Circonstances
En décembre 2022, une fillette de 8 ans a été amenée au service des urgences d’un hôpital de la capitale avec des signes d’insuffisance respiratoire aiguë. Selon le parquet de la ville de Kyiv, l’enfant n’a pas été examinée de manière complète, le diagnostic correct n’a pas été posé et un traitement en temps utile n’a pas été instauré, alors qu’il existait des signes cliniques d’une pneumonie bilatérale.
Ce que rapporte le parquet
« Une médecin-pédiatre de 39 ans du service des urgences d’un des hôpitaux de la capitale a été informée de la mise en cause pour exécution inadéquate de ses obligations professionnelles, ayant entraîné la mort d’une fillette de 8 ans »

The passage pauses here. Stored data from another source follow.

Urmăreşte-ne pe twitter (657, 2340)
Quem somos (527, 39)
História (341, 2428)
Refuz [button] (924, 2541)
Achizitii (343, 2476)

— Le parquet de la ville de Kyiv
Selon l’enquête, la médecin n’a pas entamé d’antibiothérapie ni de thérapie intensive et n’a pas pris de mesures urgentes pour transférer l’enfant en réanimation, ce qui, d’après le parquet, « a privé l’enfant de chances réelles de salut ».
Conclusions médicales
« Le décès de l’enfant est survenu des suites d’une insuffisance multiorganique causée par un sepsis viral-bactérien, dont la source était une pneumonie bilatérale sévèrement purulente avec complications »
— expertise médico-légale
Les actes de la professionnelle de santé ont été qualifiés en vertu de l’alinéa 2 de l’article 140 du Code pénal ukrainien (exécution inadéquate des obligations professionnelles par un professionnel de santé ayant entraîné la mort). La personne mise en cause travaille actuellement dans un hôpital d’une autre ville.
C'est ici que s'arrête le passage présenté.